- **Task description**
Read the listing and extract each line that includes the word "will".

━━ Records supplied

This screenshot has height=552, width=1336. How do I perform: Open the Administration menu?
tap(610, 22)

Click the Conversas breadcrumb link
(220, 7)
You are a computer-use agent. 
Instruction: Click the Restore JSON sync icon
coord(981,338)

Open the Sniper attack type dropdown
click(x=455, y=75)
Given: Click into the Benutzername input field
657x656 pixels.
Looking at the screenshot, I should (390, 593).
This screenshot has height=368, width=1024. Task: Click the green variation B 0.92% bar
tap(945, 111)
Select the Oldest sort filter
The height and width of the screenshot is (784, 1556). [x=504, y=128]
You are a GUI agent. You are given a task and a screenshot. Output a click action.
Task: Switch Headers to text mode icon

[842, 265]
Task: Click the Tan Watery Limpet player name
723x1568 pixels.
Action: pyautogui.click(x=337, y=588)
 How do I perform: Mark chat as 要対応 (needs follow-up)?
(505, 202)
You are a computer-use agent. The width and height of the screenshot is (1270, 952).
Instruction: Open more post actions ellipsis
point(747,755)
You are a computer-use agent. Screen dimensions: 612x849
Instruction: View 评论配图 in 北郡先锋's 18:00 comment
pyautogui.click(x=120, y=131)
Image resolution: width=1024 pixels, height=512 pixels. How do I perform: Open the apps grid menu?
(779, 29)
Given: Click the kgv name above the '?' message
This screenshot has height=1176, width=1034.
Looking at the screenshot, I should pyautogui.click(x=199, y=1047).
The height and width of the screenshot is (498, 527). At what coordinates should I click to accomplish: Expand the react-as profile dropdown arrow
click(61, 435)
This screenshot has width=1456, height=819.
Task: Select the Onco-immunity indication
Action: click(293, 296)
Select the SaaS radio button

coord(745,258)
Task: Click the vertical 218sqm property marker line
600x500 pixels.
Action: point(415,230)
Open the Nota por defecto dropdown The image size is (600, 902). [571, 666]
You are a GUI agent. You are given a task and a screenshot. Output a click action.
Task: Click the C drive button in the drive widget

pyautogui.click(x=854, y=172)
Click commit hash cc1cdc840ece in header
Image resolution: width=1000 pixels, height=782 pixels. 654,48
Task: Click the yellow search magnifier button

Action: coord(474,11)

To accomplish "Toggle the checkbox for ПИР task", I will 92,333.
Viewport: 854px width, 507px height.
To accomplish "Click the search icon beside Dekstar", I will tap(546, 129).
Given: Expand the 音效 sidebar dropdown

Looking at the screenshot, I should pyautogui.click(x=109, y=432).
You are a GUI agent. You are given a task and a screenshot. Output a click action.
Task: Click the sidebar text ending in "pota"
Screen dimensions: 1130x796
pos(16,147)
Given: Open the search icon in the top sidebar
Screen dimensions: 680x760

━━━━

- **Solution for this problem**
To accomplish "Toggle the checkbox for ПИР task", I will 92,333.
To accomplish "Click the search icon beside Dekstar", I will tap(546, 129).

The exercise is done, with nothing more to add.